I think what confuses people is that baby falling asleep on the breast is a sign they have "finished" with it and so swap them over. However, this is when baby falls asleep after actively feeding well on the breast - if a baby is falling asleep because they are not well attached and thus feeding is tiring, they are likely to fall asleep long before they empty the breast! Watching for active milk transfer not just how well baby appears to be latched is key.
Babies in this group may have lower than expected weight gain and if baby isn't taking sufficient milk, stools may appear dark green/brown and may be small/less frequent than expected. Others will gain weight very well, due to the regular calorific foremilk hit! Maximising milk intake by ensuring effective feeding, breast compression & switch nursing can help, further information here.
Another cause can be swapping sides before baby has finished the breast - most often because mum has been told to feed for a set number of minutes. This article explains why.
Antibiotics can cause a windy/fussy green stooling infant which is also worth noting if they begin around the same time as the medication. A virus can also cause a short term change to stools.
As mentioned green poop can also be down to a large supply, ie mum is becoming extremely full and engorged before each feed (typically once supply would normally have established and level out) baby can sometimes feel satiated before they get to the fattier milk. Mums usually know if they have a large supply - they may frequently feel engorged (beyond the typical physiological engorgement when milk "comes in") and hard between feeds. Oversupply is most common when baby is around 3 weeks old onwards.
NB - choking/spluttering/pulling back when feeding is often described as a sign of oversupply/fast letdown. However if baby has a disorganised suck for some reason, and cannot effectively co-ordinate feeding - he will do the above even when the flow is a perfectly normal speed.
Allergy or intolerance to something in mums diet can occasionally be a cause - dairy is the most common culprit (it is thought mum only passes milk protein via breastmilk if she herself is intolerant perhaps without knowing, or has something else causing a "leaky gut") these stools are often described as stringy/mucousy or flecked with red/black. However mucous indicates irritation of the intestinal lining and so can also be caused by a cold, virus or teething and often passes in a day or two. In very rare cases bowel movements filled with mucus like jelly streaked with blood, often compared to currant jelly (usually accompanied by abdominal cramps and vomiting) can be caused by a bowel blockage called Intussusception - always consult your doctor immediately if you are all concerned about the health of your baby.

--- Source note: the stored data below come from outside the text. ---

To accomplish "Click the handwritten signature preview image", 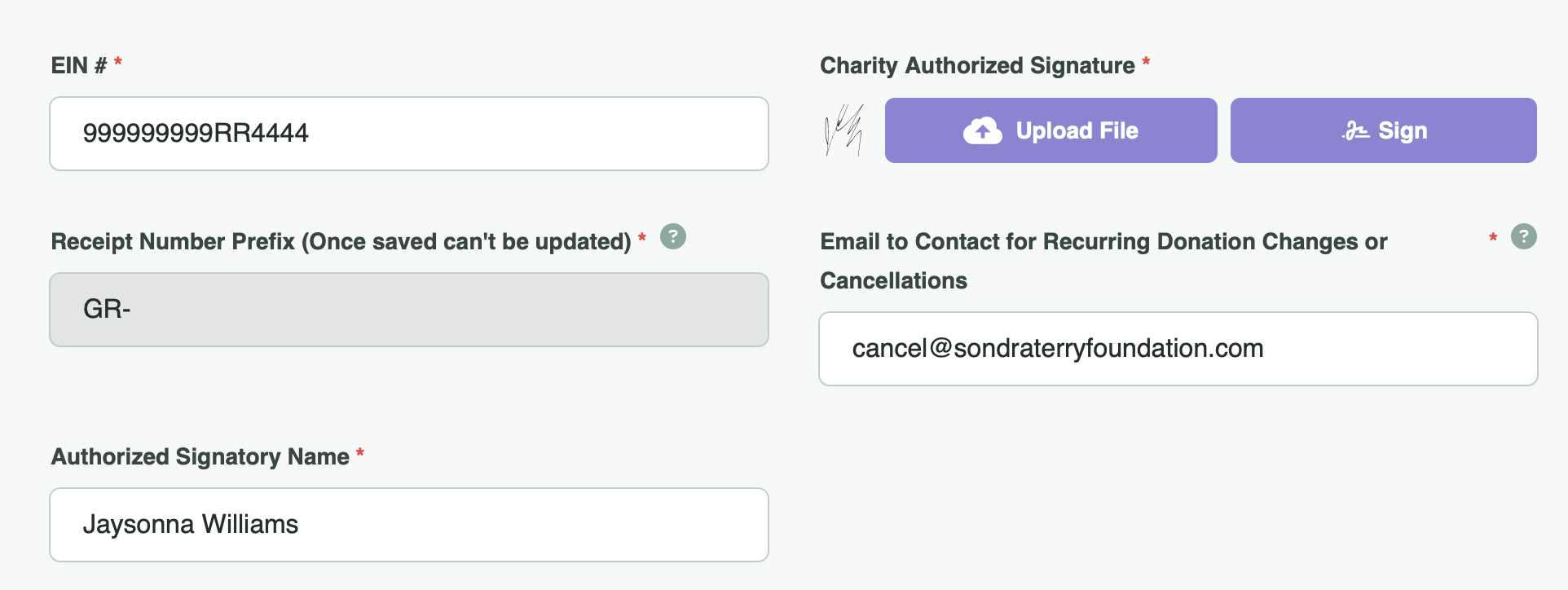I will [x=844, y=130].
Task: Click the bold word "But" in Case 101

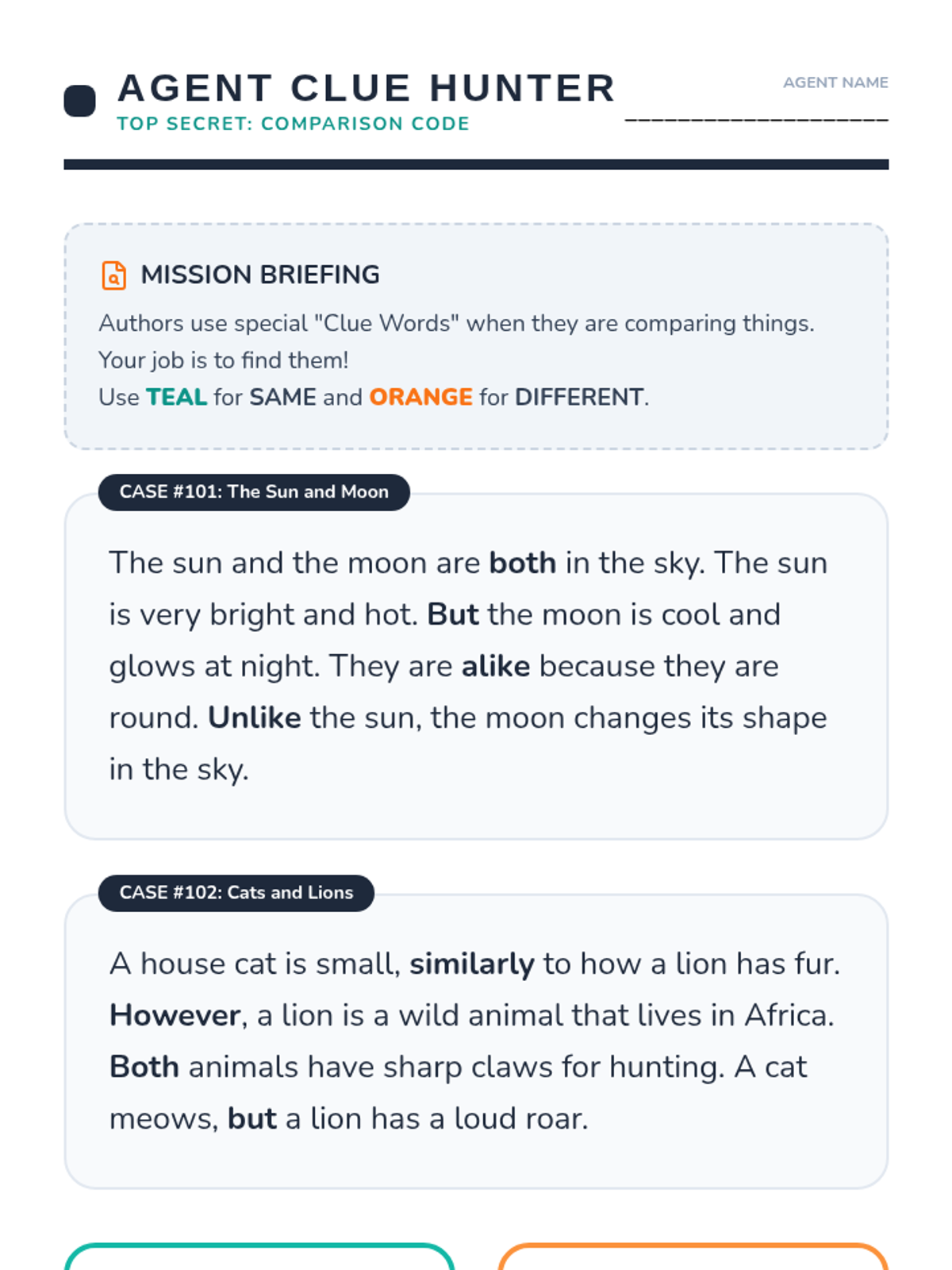Action: coord(453,614)
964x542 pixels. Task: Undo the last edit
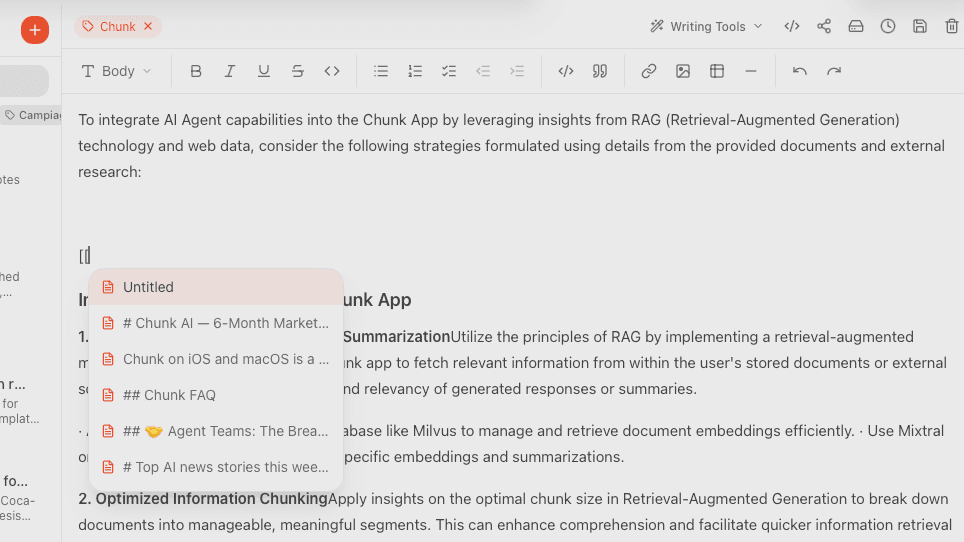pos(800,71)
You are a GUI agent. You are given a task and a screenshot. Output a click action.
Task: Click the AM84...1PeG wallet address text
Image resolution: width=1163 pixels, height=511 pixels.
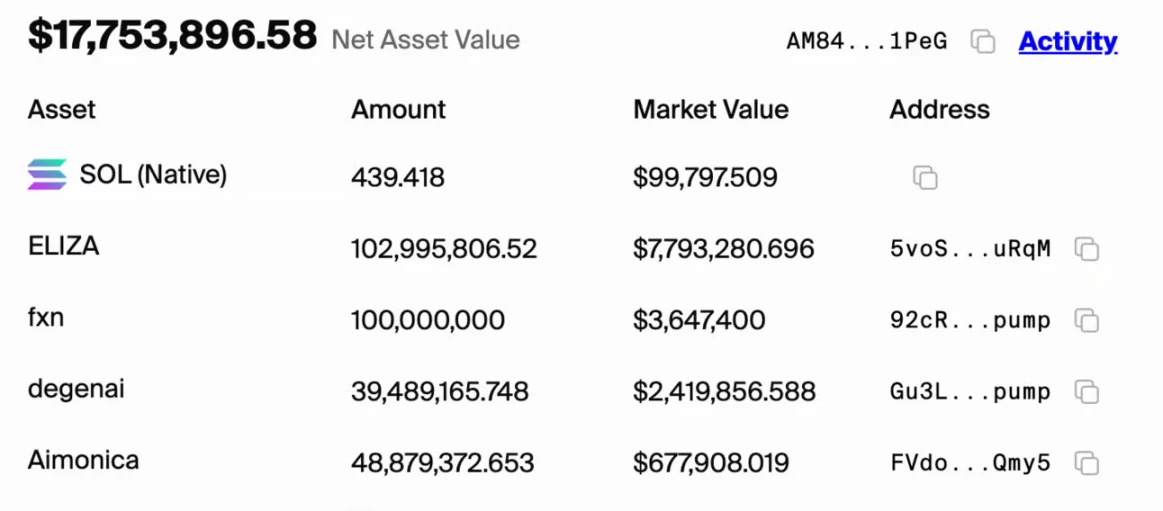click(x=866, y=41)
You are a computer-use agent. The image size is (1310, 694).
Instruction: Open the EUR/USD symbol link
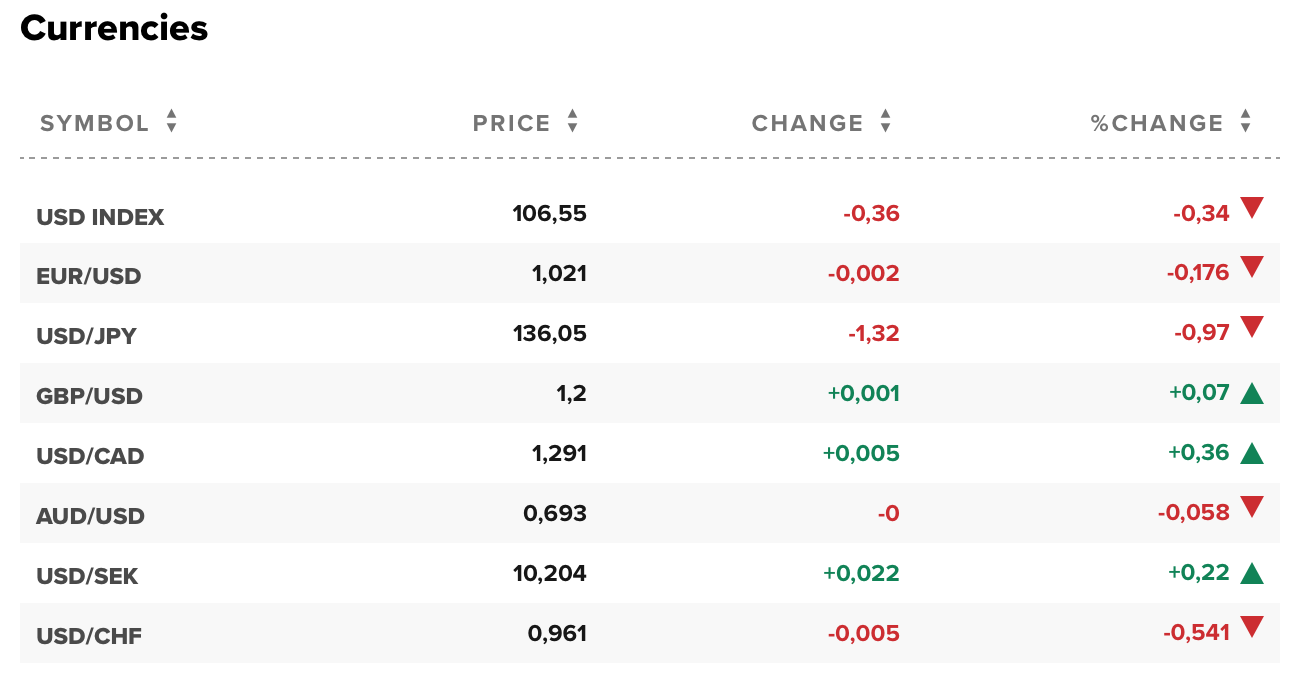tap(89, 276)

Babies born by Cesarean section are at increased risk of a disturbed gut flora and thus "nappy issues" due to lack of bacterial colonisation via the birth canal, as are infants whose mothers had antibiotics shortly before, during or after labour (or during the duration of breastfeeding), or who have food sensitivities (recognised or undiagnosed) . Many experts now recommend probiotic supplements for higher risk infants.
Is it Diarrhoea?
Exclusively breastfed infants will pass poo that is fairly runny as standard; diarrhoea differs in that it is far more watery and mucus-like in consistency. It may leave more of a water stain than a stool as the liquid is absorbed into the nappy. There is a risk of dehydration if your baby is being sick as well as suffering from diarrhoea, and/or if it accompanied by a fever or sweating - if you have any concerns always consult your doctor.